Reproduce the passage from the Pitmen Painters review that starts at the words "Pitmen Painters comes" and ends after the words "the modern stage.".

──────── Page excerpt ────────

Whilst being a male-centric play, the piece presents two female characters who are integral in redefining the miners as professional artists. Joy Brook plays wealthy art collector Helen Sutherland with a great deal of humility and empathy. There is a clear honesty in her performance which buttresses the philanthropic nature of the character on stage. Viktoria Kay also turns in a memorably bubbly performance as model Susan Parks, whose comfort in her own nudity produces a striking affect on the miners during a wonderful scene based around a nude study of the female form.
Max Roberts’ direction must be commended. The show embraces the practical simplicity of pure theatre combined with cutting edge stagecraft to provide a unique experience. Whilst the set is bare, black and grim, it is dominated by three roller screens which are quickly introduced as a means of projection for Lyon to present his slide collection. This visual enhancement is extended, by projecting the actual paintings by The Ashington Group in scrutinized detail, whilst members discuss their assignments. The technique is carried out with masterful skill, never intruding on the performances and always extending the scope of what can and cannot be seen on stage in its own scale. The interaction of the performers with the screens feels totally realistic and scenes become almost episodic with visual bracketing by slides, captions and industrial sound effects. Roberts’ performance direction is also first rate and technically invisible, with astute blocking methods which are always fresh and original, utilizing the depth of the set to give an almost cinematic feel on stage. It is theatre for the 21st century, performance for a new generation.
Pitmen Painters comes highly recommended as a piece of thought-provoking theatre as well as solid entertainment. It is uplifting yet tragic, optimistic and downbeat, vibrant yet dark. It has all the light and shade of a striking painting, yet like a pictorial study, is textured with hidden details within its depths. Like a provoking piece of art it will draw out different conclusions dependant upon the individual, however one conclusion will be unanimous: that Pitmen Painters is one of the most beautiful portraits of human endeavour to be seen on the modern stage.

──────── Supplied material ────────

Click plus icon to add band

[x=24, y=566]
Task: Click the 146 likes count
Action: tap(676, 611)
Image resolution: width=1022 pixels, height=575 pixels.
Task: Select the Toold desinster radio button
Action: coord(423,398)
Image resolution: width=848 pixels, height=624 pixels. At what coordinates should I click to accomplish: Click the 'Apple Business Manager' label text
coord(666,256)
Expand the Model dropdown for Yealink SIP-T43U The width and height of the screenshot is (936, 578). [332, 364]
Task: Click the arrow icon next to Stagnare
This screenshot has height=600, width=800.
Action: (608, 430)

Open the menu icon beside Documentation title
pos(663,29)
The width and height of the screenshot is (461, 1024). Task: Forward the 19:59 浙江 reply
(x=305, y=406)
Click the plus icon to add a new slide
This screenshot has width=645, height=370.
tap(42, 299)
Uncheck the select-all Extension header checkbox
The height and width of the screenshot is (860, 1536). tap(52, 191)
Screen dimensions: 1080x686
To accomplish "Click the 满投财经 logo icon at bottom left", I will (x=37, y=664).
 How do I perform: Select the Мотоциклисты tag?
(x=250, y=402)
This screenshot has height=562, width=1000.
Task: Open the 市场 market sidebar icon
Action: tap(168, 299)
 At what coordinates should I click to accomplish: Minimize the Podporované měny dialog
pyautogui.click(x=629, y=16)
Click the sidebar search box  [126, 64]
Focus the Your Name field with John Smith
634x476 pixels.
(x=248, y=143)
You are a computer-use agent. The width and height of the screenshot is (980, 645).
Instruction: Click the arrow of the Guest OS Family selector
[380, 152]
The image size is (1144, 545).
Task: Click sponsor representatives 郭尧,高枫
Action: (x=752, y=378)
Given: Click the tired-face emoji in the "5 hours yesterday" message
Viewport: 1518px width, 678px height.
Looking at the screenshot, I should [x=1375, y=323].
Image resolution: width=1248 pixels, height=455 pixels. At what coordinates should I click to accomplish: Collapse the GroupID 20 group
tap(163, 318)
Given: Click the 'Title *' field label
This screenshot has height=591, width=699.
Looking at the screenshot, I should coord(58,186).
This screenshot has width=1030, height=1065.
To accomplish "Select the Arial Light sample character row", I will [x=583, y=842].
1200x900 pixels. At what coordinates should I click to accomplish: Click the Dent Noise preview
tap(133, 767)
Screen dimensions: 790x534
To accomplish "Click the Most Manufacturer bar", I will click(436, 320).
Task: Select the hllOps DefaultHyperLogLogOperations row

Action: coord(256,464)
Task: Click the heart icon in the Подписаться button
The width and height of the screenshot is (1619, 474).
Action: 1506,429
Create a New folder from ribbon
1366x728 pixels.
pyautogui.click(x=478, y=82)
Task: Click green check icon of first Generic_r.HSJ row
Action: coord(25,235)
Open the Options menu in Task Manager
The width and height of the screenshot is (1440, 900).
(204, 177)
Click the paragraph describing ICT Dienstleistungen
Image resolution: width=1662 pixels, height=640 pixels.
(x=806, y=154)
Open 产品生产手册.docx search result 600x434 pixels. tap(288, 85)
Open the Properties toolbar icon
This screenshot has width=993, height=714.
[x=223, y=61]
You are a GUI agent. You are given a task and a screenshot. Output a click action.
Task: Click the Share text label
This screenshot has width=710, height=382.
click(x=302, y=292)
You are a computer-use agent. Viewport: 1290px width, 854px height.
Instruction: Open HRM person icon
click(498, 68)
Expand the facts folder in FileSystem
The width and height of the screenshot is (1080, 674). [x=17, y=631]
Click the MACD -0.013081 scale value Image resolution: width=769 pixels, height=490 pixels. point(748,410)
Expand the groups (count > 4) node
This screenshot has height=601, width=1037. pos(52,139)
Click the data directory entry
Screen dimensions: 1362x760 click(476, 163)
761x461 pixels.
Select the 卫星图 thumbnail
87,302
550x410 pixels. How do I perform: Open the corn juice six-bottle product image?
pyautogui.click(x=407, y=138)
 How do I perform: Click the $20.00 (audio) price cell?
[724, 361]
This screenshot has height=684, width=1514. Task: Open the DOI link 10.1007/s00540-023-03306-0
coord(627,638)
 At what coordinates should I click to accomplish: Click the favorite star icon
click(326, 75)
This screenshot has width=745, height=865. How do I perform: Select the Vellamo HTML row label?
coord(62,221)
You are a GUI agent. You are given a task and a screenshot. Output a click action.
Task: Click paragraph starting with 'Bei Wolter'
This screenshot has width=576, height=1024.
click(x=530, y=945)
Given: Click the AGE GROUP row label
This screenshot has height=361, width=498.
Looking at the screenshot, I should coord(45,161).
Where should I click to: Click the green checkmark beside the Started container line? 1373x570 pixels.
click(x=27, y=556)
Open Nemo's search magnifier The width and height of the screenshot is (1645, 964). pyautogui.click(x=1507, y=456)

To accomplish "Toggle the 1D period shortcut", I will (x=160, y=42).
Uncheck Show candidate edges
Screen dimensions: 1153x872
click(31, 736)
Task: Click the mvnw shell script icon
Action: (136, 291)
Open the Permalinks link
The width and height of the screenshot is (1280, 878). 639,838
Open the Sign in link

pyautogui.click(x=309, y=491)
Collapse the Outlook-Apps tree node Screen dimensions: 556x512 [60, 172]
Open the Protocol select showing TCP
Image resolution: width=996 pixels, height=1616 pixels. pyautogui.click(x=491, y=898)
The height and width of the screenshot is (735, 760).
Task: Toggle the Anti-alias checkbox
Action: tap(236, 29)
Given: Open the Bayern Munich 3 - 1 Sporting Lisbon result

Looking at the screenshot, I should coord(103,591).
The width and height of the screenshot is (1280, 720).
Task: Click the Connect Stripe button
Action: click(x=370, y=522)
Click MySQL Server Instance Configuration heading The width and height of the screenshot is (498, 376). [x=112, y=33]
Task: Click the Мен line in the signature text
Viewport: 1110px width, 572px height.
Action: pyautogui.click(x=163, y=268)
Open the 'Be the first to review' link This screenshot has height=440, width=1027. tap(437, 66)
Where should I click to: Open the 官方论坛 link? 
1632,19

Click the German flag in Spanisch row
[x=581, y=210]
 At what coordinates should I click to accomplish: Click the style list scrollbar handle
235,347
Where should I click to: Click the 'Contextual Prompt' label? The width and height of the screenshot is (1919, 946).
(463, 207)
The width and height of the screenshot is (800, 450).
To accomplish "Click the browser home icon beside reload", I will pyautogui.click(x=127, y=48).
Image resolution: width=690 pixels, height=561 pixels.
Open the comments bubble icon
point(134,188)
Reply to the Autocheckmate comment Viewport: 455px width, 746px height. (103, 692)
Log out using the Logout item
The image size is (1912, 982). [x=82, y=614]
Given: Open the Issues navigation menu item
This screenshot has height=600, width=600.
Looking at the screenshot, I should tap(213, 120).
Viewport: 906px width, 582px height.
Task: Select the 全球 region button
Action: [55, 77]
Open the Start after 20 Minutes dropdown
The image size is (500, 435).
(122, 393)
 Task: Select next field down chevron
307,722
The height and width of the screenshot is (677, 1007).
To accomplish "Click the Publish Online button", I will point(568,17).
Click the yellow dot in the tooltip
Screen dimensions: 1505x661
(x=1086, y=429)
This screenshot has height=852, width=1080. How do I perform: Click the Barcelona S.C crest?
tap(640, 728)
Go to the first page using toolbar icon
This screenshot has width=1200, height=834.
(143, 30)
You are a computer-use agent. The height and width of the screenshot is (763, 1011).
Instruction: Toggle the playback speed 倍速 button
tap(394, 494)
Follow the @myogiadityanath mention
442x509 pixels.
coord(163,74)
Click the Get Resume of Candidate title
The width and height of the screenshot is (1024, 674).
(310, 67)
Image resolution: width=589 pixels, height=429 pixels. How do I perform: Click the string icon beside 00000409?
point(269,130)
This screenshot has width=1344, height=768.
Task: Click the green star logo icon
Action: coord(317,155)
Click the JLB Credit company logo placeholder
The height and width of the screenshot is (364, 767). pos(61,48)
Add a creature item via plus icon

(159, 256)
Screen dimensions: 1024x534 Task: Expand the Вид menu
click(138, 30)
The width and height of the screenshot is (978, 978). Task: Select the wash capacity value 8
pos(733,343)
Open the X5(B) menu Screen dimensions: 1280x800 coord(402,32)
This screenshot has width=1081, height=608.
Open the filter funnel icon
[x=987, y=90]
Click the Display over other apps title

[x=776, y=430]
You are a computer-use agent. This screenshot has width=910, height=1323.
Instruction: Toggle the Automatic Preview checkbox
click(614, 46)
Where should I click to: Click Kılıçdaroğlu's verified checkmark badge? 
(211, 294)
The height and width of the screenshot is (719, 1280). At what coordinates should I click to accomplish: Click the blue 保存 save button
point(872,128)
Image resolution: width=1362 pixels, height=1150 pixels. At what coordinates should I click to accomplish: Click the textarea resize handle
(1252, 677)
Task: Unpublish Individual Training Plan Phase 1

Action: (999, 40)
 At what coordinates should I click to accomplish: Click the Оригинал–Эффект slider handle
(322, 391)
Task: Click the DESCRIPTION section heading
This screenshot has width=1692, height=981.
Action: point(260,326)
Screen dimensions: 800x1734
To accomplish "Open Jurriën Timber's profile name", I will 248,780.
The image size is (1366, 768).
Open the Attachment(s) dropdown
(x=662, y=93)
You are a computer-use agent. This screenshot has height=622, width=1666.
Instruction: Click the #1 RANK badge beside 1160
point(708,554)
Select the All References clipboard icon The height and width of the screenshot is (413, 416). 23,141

────────

Written solution:
Pitmen Painters comes highly recommended as a piece of thought-provoking theatre as well as solid entertainment. It is uplifting yet tragic, optimistic and downbeat, vibrant yet dark. It has all the light and shade of a striking painting, yet like a pictorial study, is textured with hidden details within its depths. Like a provoking piece of art it will draw out different conclusions dependant upon the individual, however one conclusion will be unanimous: that Pitmen Painters is one of the most beautiful portraits of human endeavour to be seen on the modern stage.